Well, things seem to be shaping up. The photo album is fixed (but still running under PHP), RSS feeds now use the proper base URL, and there are a whole bunch of them now (one per namespace, i.e., blog, applications – now under the apps tree – HOWTO, etc.).

I will be adding them to the sidebar soon, but today I’m pretty much taking the day to read and catch up on things, since the weather isn’t very inviting outside.

Still, there are plenty of things to fix, and not just with Yaki. For instance, one of the things I’ve been doing behind the scenes is fiddling with lighttpd, which is what we use as a reverse proxy.

Right now, I’ve been shutting out nuisance bots, like @MSRBOT@ (which seems to have a lot of trouble with relative URLs and, despite what it says on that page, hasn’t picked up on robots.txt).

Yes, I know I’ve done this before – isn’t progress wonderful?

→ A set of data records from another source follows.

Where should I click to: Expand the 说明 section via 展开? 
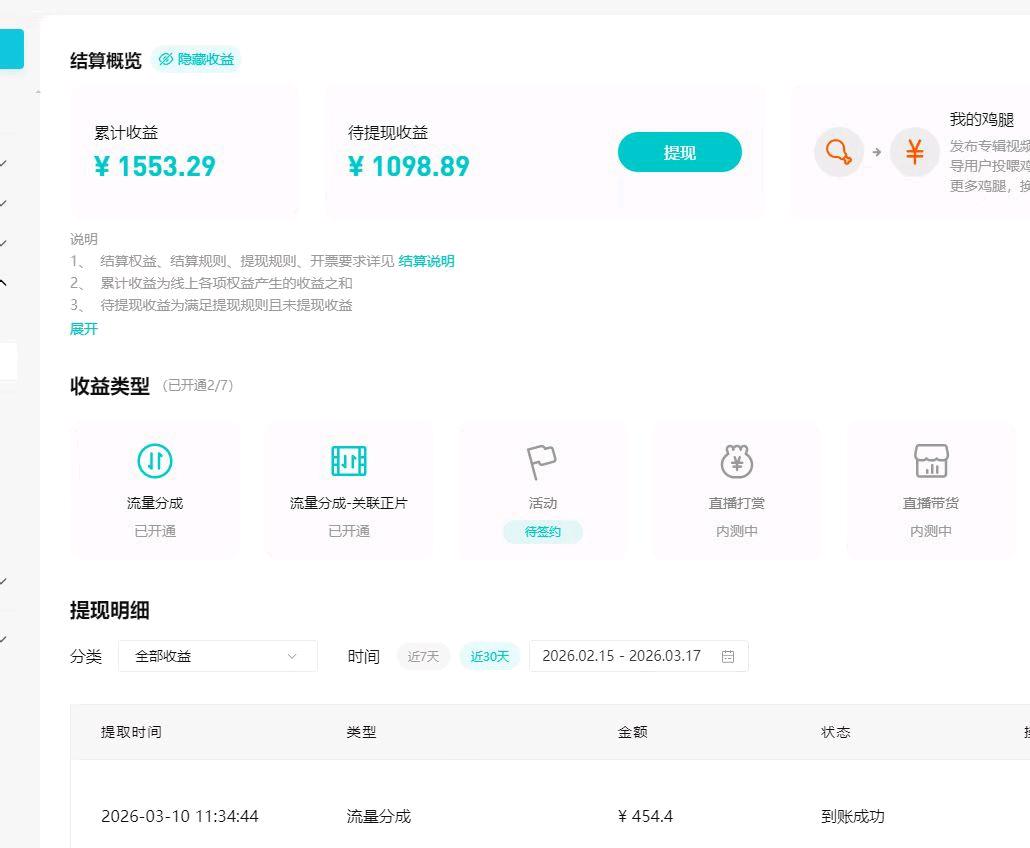point(83,328)
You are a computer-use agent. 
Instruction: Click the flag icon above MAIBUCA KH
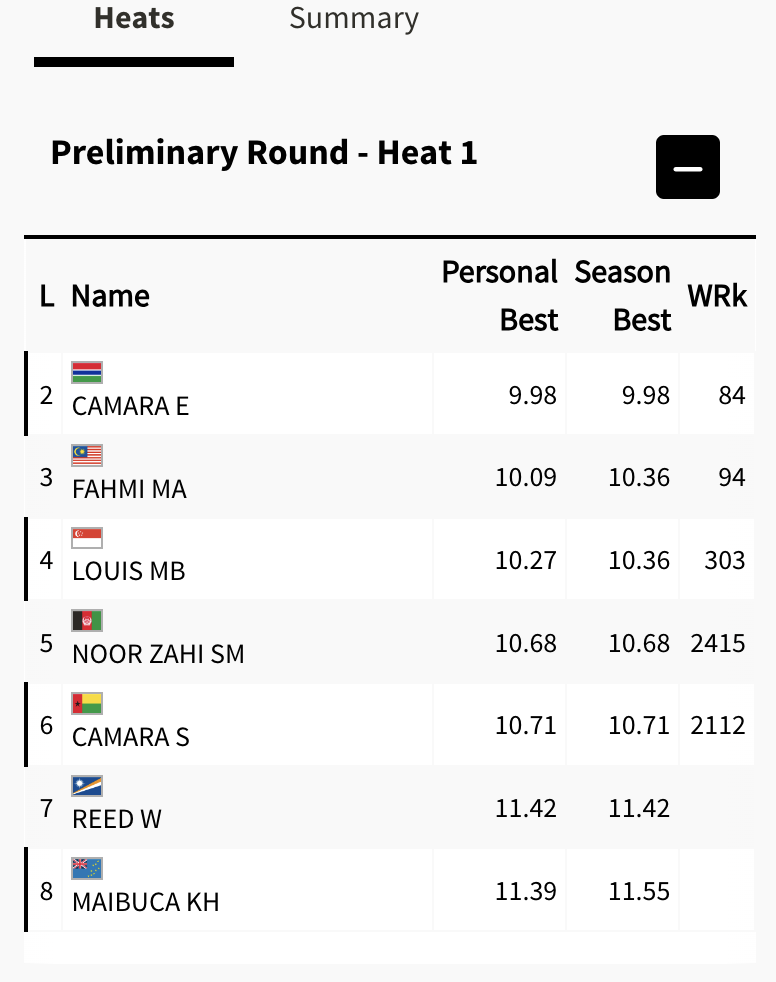pyautogui.click(x=87, y=868)
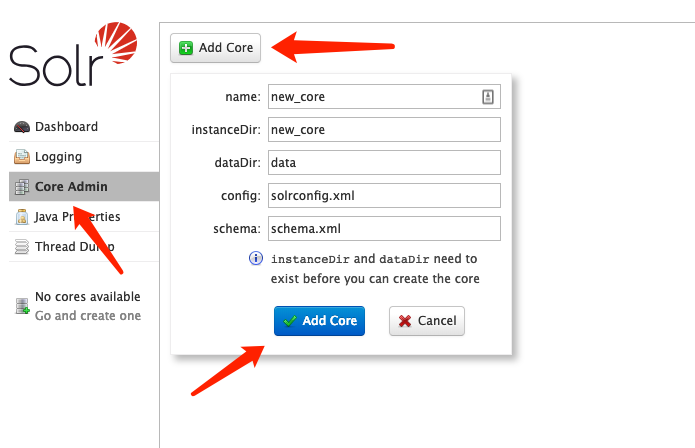
Task: Click the green plus Add Core icon
Action: (186, 48)
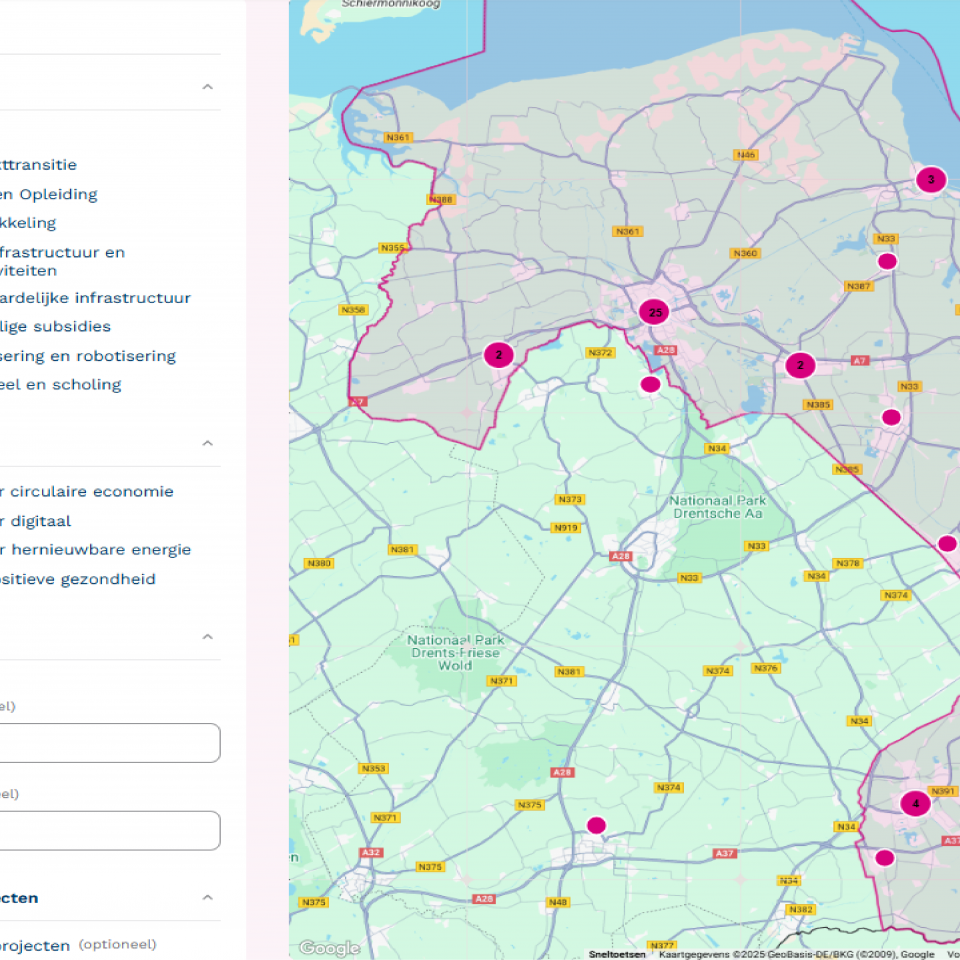
Task: Toggle the 'hernieuwbare energie' filter option
Action: pos(96,550)
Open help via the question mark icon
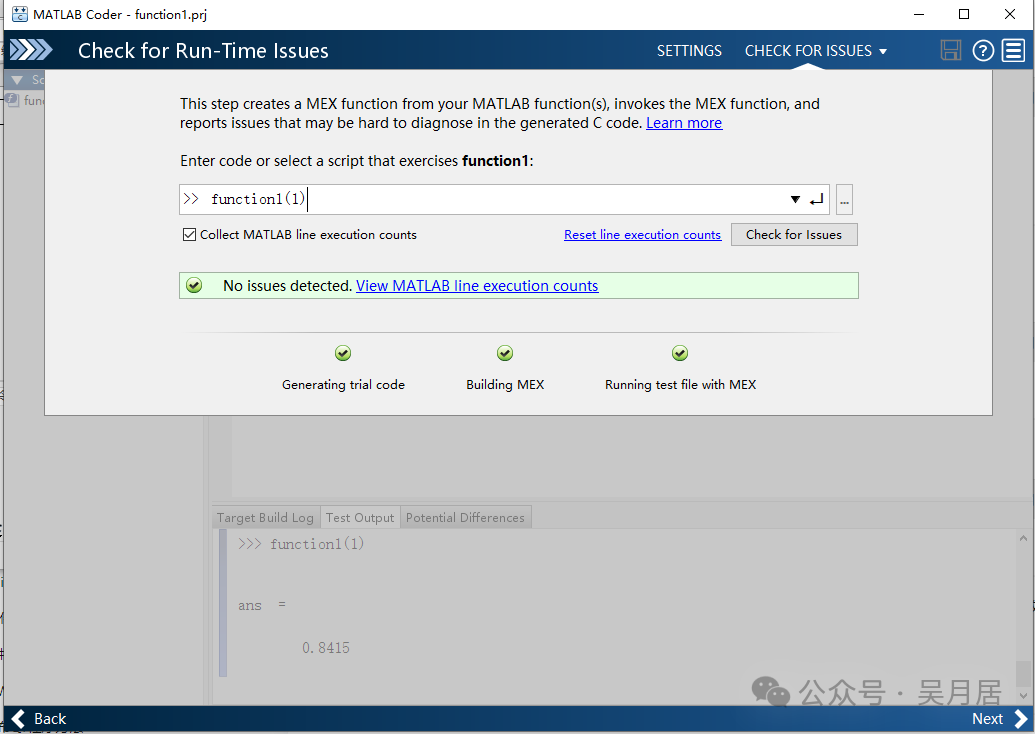The height and width of the screenshot is (734, 1035). (x=983, y=50)
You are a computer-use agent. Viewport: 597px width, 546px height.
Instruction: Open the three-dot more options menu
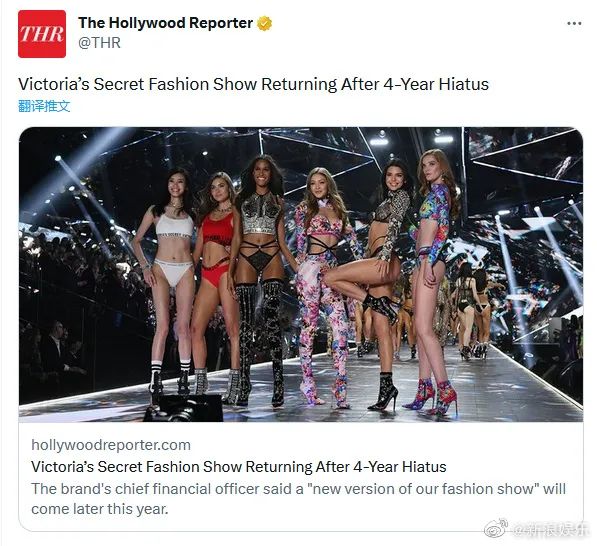574,24
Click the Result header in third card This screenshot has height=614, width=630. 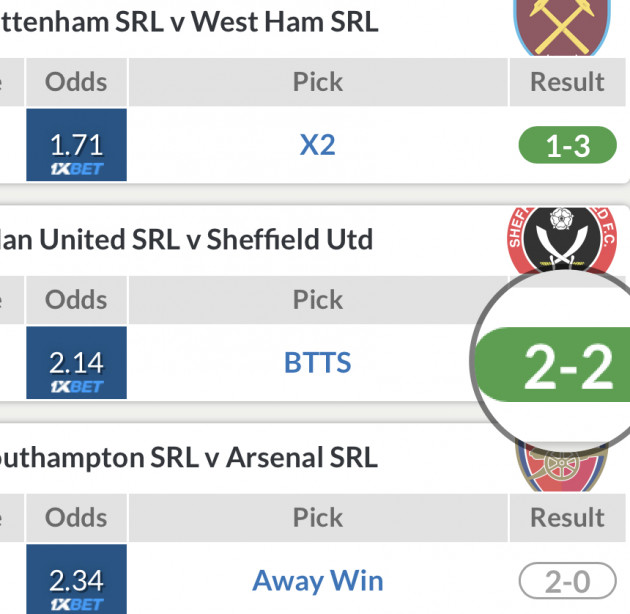[x=567, y=517]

The magic for banning these nuisances under lighttpd (lest I forget sometime in the future) is this incantation:

$HTTP["useragent"] =~ "MSRBOT|msnbot/0.9" {
  url.access-deny = ( "" )
}

You can, of course, add anything you like to the regular expression. Popular terms are “sucker”, “grabber”, etc. – it should take you no time at all to go over your server logs and find quite a few more.

Have fun stomping them out.